Rectal cancer surgical difficulty assessment faces challenges including sparse clinical data, incomplete multimodal inputs (e.g., high-resolution MRI, fat-suppressed MRI, clinical metrics), and poor model interpretability. To address these, we propose an interpretable surgical difficulty assessment framework tailored for incomplete multi-view data. Our method introduces a novel dual-representation learning mechanism that jointly performs missing-view imputation and representation learning; incorporates second-order similarity constraints to enhance cross-view discriminative capability; and employs a Shannon entropy–based adaptive weighting strategy to improve model interpretability. Furthermore, we integrate a TSK fuzzy inference system to generate clinically intuitive decision outputs. Evaluated on our newly constructed MVRC multi-view dataset, the proposed framework significantly outperforms state-of-the-art baselines, achieving superior performance in both predictive accuracy and interpretability.

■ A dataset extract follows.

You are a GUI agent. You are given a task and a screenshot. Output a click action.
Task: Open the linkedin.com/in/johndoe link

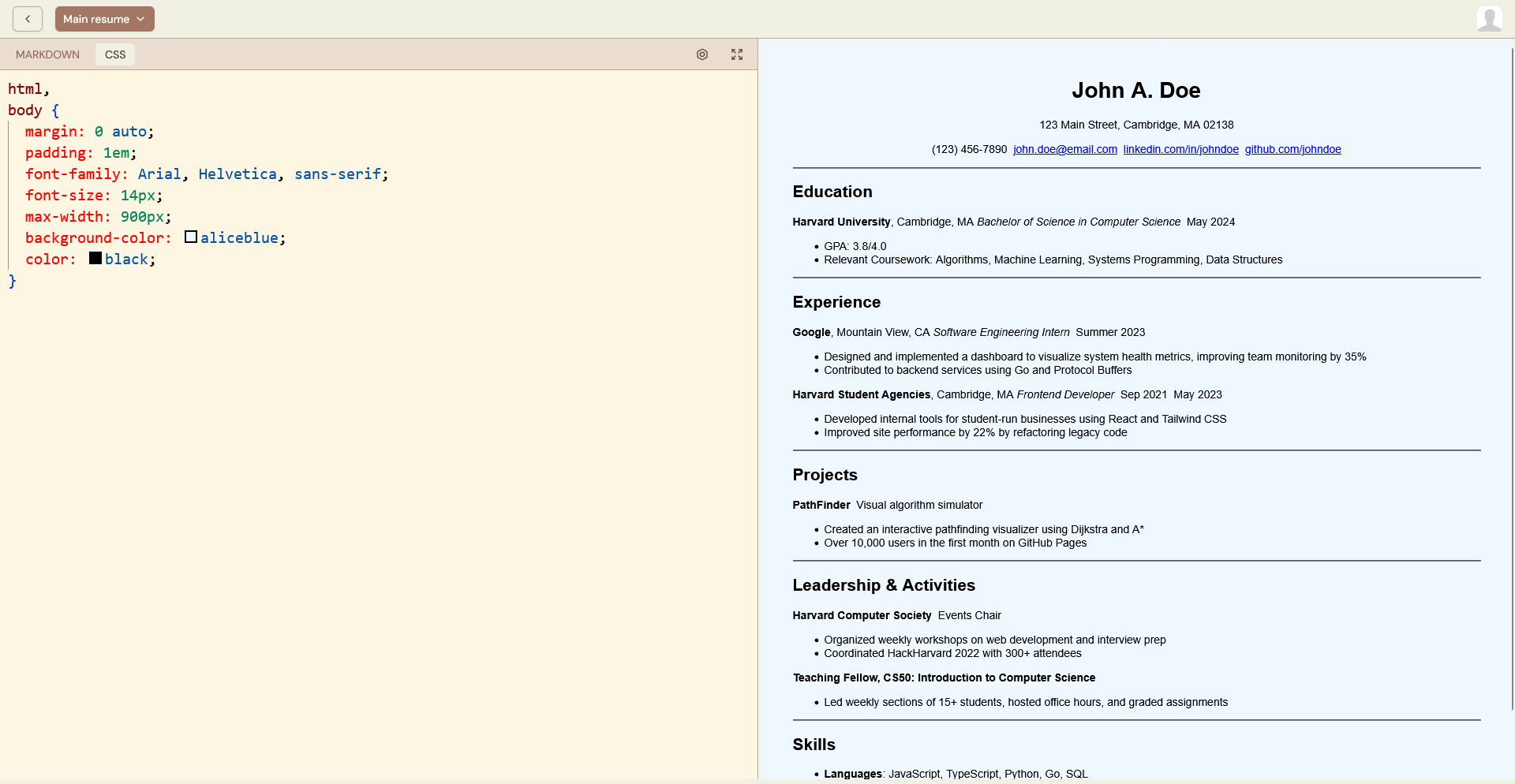click(x=1180, y=149)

A reliable evaluation of surgical difficulty can improve the success of the treatment for rectal cancer and the current evaluation method is based on clinical data. However, more data about rectal cancer can be collected with the development of technology. Meanwhile, with the development of artificial intelligence, its application in rectal cancer treatment is becoming possible. In this paper, a multi-view rectal cancer dataset is first constructed to give a more comprehensive view of patients, including the high-resolution MRI image view, pressed-fat MRI image view, and clinical data view. Then, an interpretable incomplete multi-view surgical evaluation model is proposed, considering that it is hard to obtain extensive and complete patient data in real application scenarios. Specifically, a dual representation incomplete multi-view learning model is first proposed to extract the common information between views and specific information in each view. In this model, the missing view imputation is integrated into representation learning, and second-order similarity constraint is also introduced to improve the cooperative learning between these two parts. Then, based on the imputed multi-view data and the learned dual representation, a multi-view surgical evaluation model with the TSK fuzzy system is proposed. In the proposed model, a cooperative learning mechanism is constructed to explore the consistent information between views, and Shannon entropy is also introduced to adapt the view weight. On the MVRC dataset, we compared it with several advanced algorithms and DRIMV_TSK obtained the best results.